The last book I loved was Cruel Shoes by Steve Martin.
Martin has always been interesting to me because of the way he teeters between hilarious and laughably unfunny. Take The Jerk. That movie is genuinely funny, but about forty-five minutes in I always think about going to sleep or ordering a burrito. Cruel Shoes walks this line like Mary Lou Retton on a Russian balance beam. It is perfectly and weirdly confident. On his way across, Martin is going to do some fancy handsprings and a somersault and then nail the dismount. And oh, through it all, he’s going to wear that silly arrow-through-the-head thing. If this is funny, it is also kind of mysterious.

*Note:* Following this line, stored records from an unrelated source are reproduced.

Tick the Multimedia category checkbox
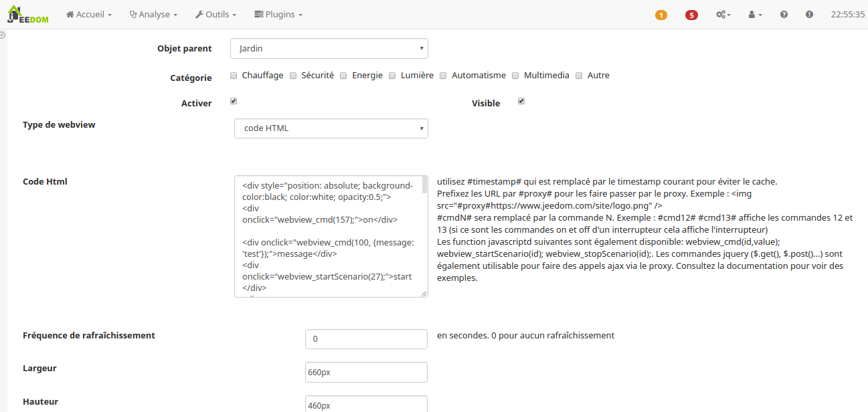This screenshot has height=412, width=868. [515, 76]
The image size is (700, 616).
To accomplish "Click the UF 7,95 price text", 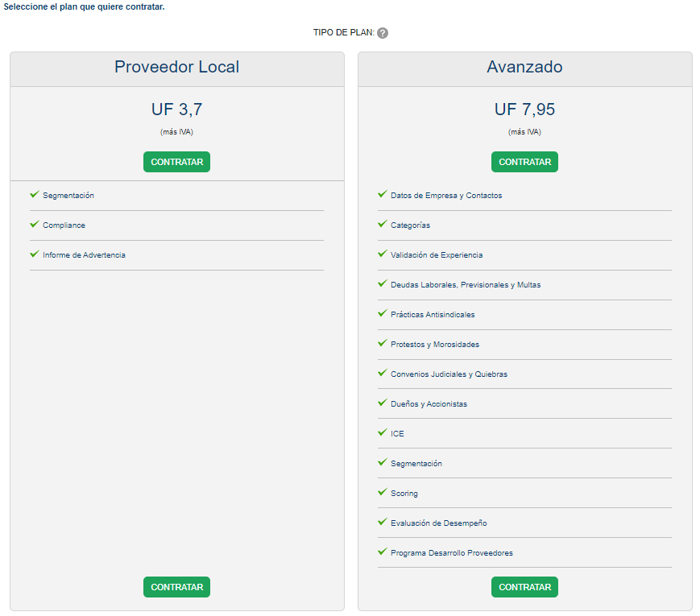I will 524,110.
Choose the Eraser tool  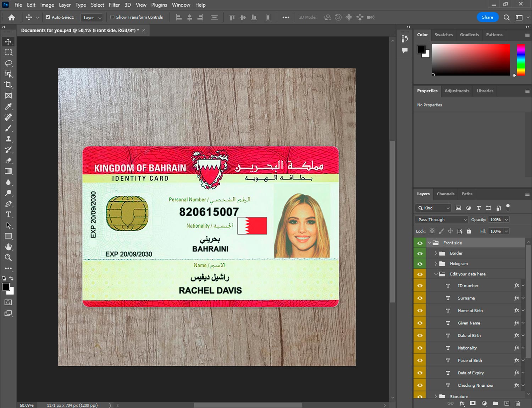tap(9, 161)
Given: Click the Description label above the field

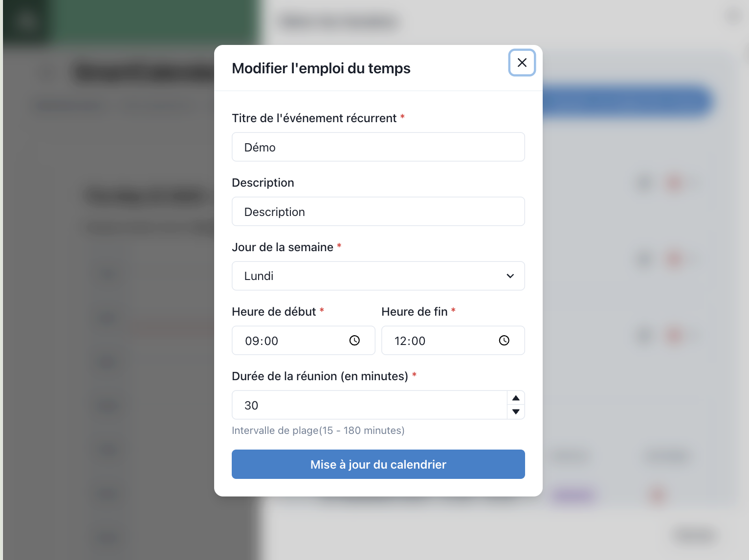Looking at the screenshot, I should click(x=263, y=183).
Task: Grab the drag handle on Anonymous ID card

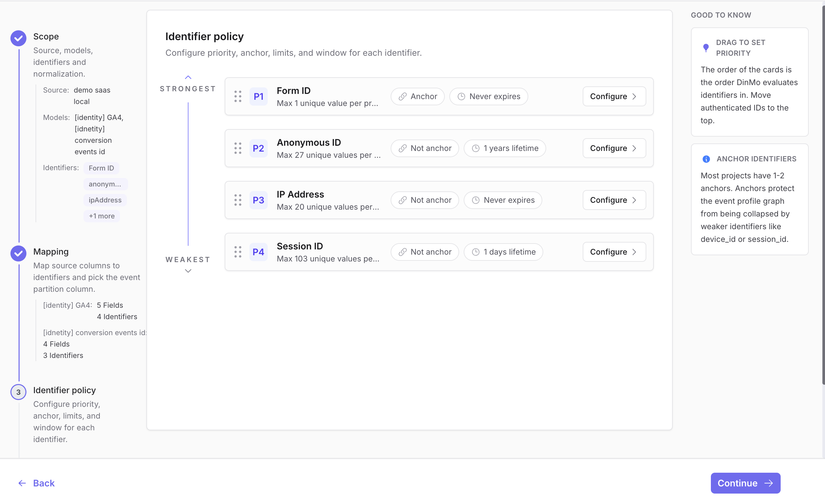Action: coord(238,148)
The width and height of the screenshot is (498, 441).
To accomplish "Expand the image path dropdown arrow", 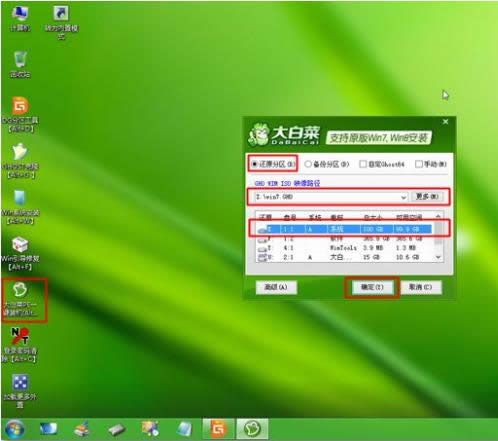I will click(x=403, y=197).
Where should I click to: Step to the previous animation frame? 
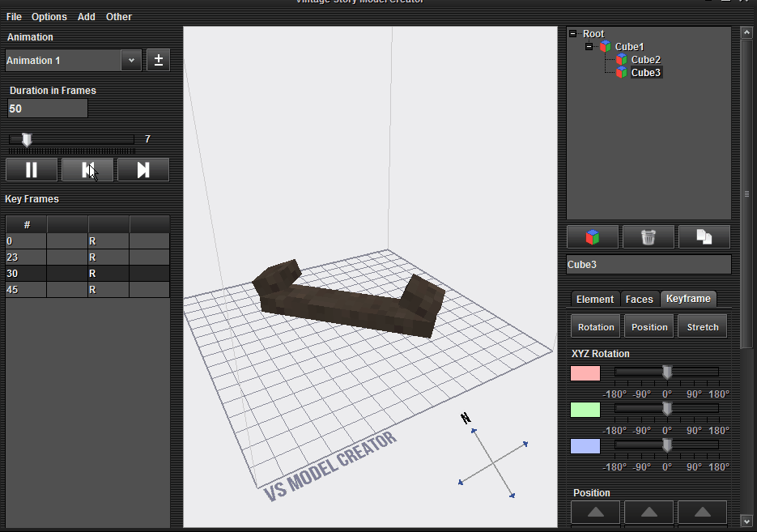coord(87,169)
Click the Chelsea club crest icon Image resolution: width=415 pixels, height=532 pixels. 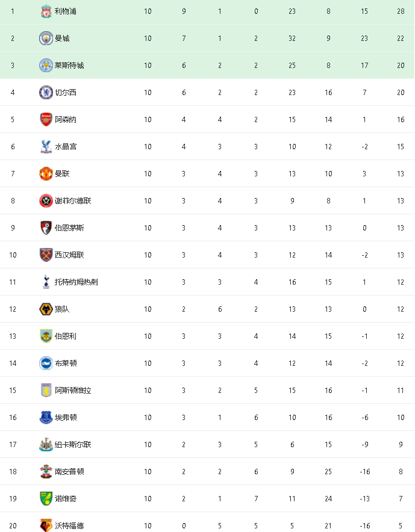coord(46,92)
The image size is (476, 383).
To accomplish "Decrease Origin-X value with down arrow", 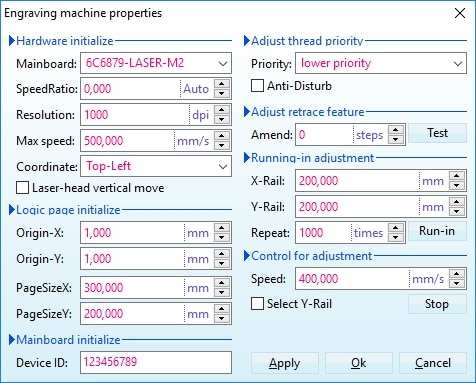I will [x=222, y=237].
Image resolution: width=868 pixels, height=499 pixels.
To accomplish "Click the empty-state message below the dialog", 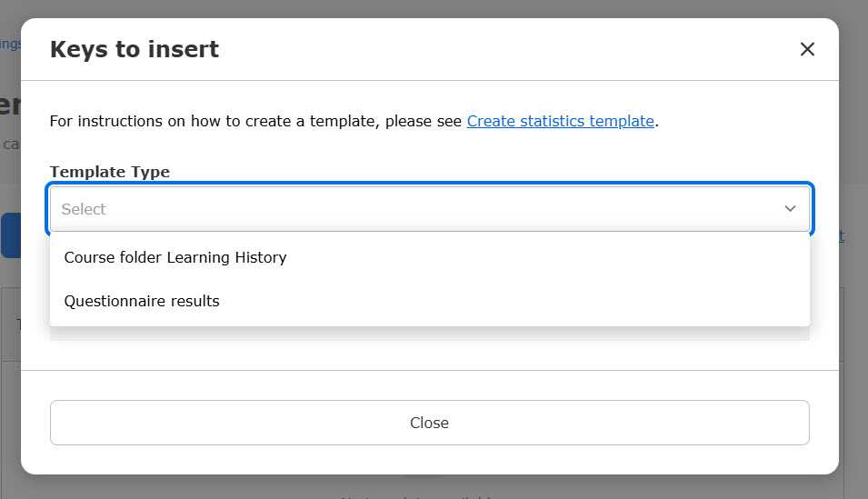I will point(418,494).
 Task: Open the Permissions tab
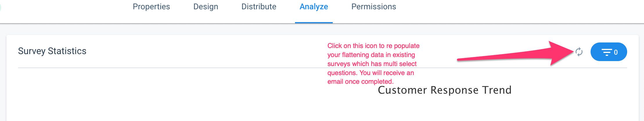click(x=374, y=7)
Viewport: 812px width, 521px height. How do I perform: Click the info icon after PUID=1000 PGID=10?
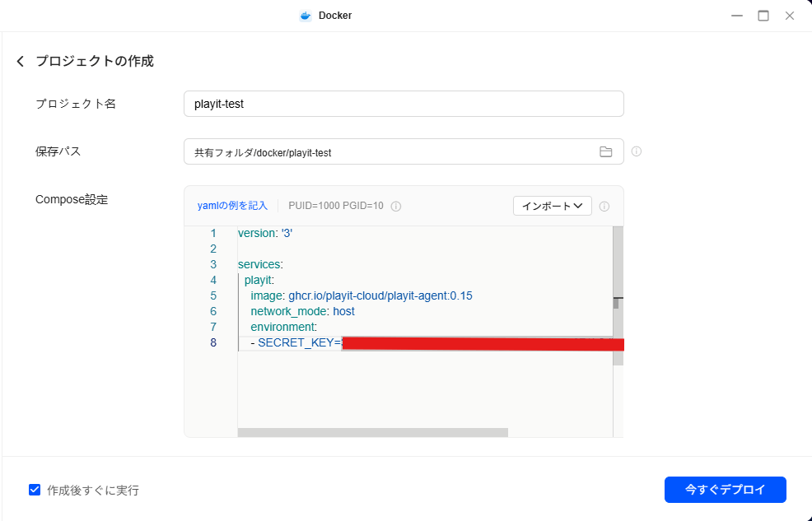(396, 206)
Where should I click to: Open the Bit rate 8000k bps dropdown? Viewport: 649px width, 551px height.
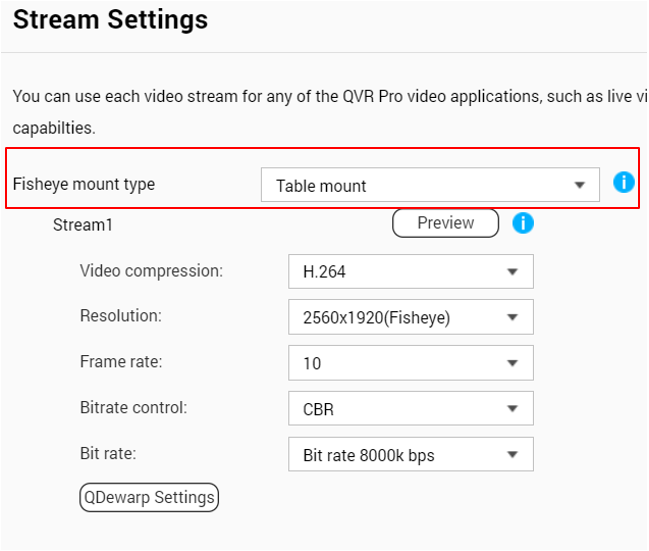click(x=410, y=454)
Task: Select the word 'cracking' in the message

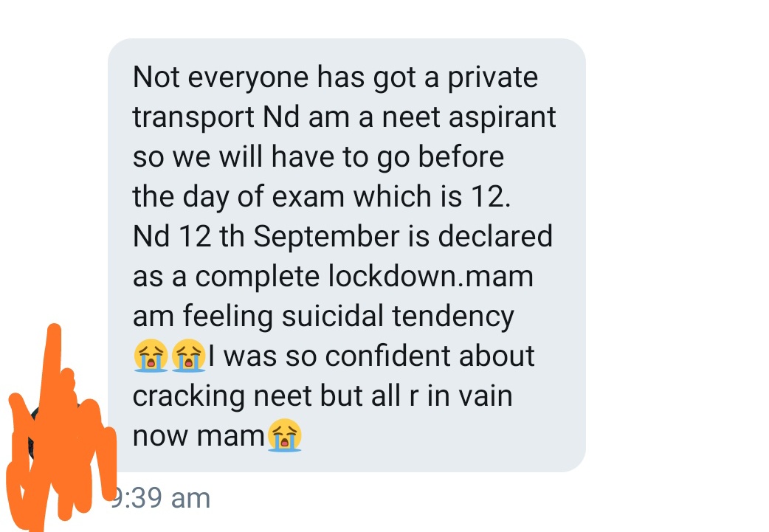Action: 188,396
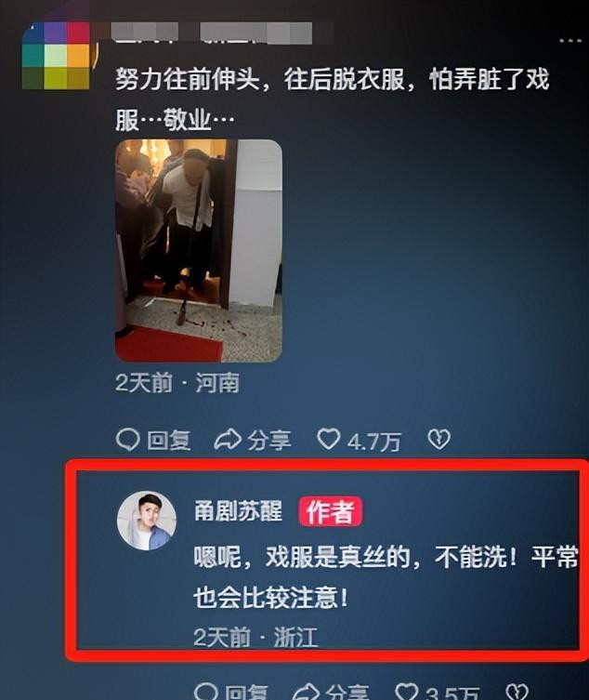Open the pixelated commenter avatar

pyautogui.click(x=57, y=56)
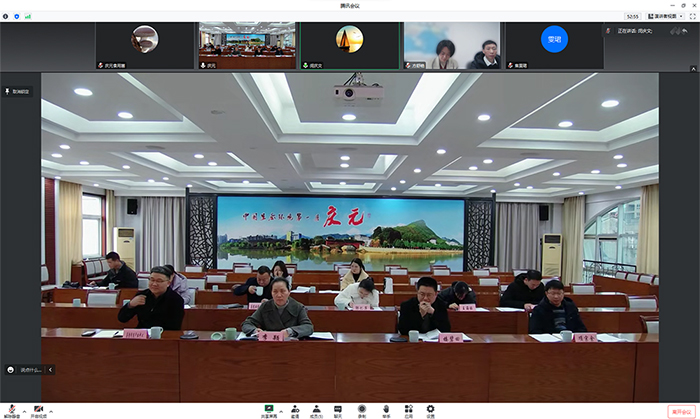Viewport: 700px width, 419px height.
Task: Open the meeting info icon in title bar
Action: pos(7,16)
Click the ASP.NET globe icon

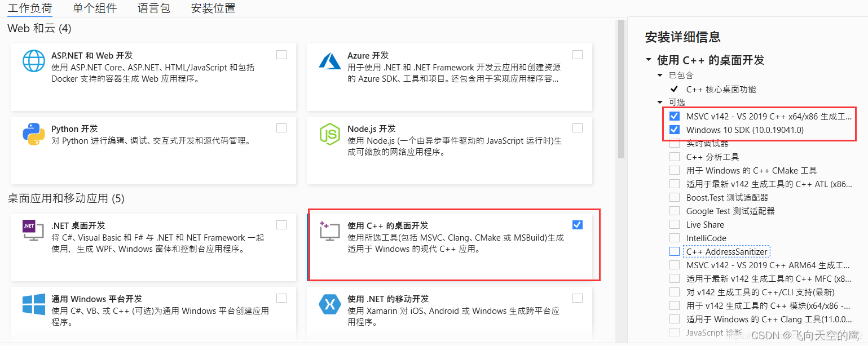click(34, 61)
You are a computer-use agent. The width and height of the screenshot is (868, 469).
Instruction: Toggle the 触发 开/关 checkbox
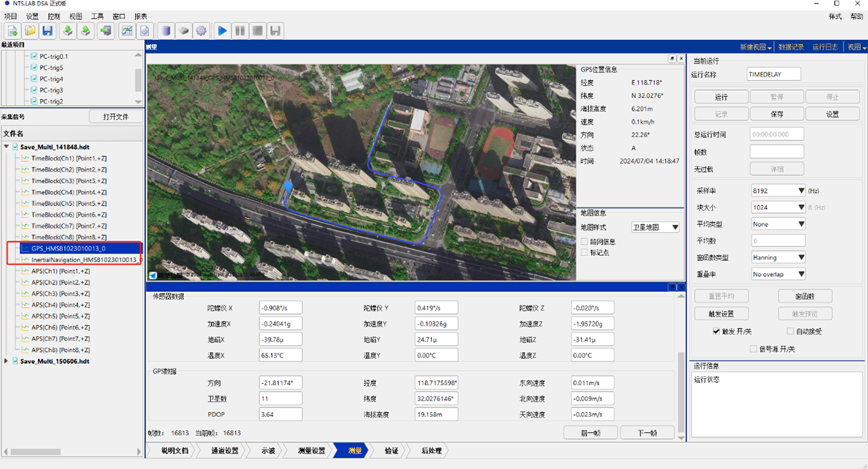point(716,331)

As Andre Breton once remarked, “We are still living under the reign of logic.” To logic, we might add “genre.” Cruel Shoes isn’t really a book of humor. It’s a chapbook of surrealist poetry, a cry from the metaphysical wilderness, and a parody of, well, everything. A parody of parody. A parody so given to parody-ness that it tosses its reader into a lingual laundry machine and spits him out not knowing which way is up, what’s clean or dirty, what’s a poem, what’s a dream, what’s a joke.
Ultimately, it’s this mania that constitutes the book’s mystery. And this mystery, like its humor, is cumulative. What is pedestrian and not-so-funny on page two is somehow bizarre and uproarious by page fifty, sort of like an old photograph of you and your high school girlfriend that kind of gets you down until you realize you’re both wearing the same extra-large Gap sweater. Take the essay (poem? word jazz?) “The Confessions of Raymond to His Goldfish.” The conventional work of literary humor, then and now, is Aristotelian in structure. Not so with “Raymond,” or really anything else in Cruel Shoes. “Raymond” is just a tiny missive from a spaced-out man to his goldfish. No theatrics. No story. Just a promise that, should the fishbowl bust and send the fish flapping to the floor, Raymond will “find the water” to save this fish. I don’t know what that means or even if it’s funny, but I know that I love it.
To extend Breton, then: If Swift is a Surrealist in malice and Sade in sadism, Martin spins his surreality in laughter. You should read this book.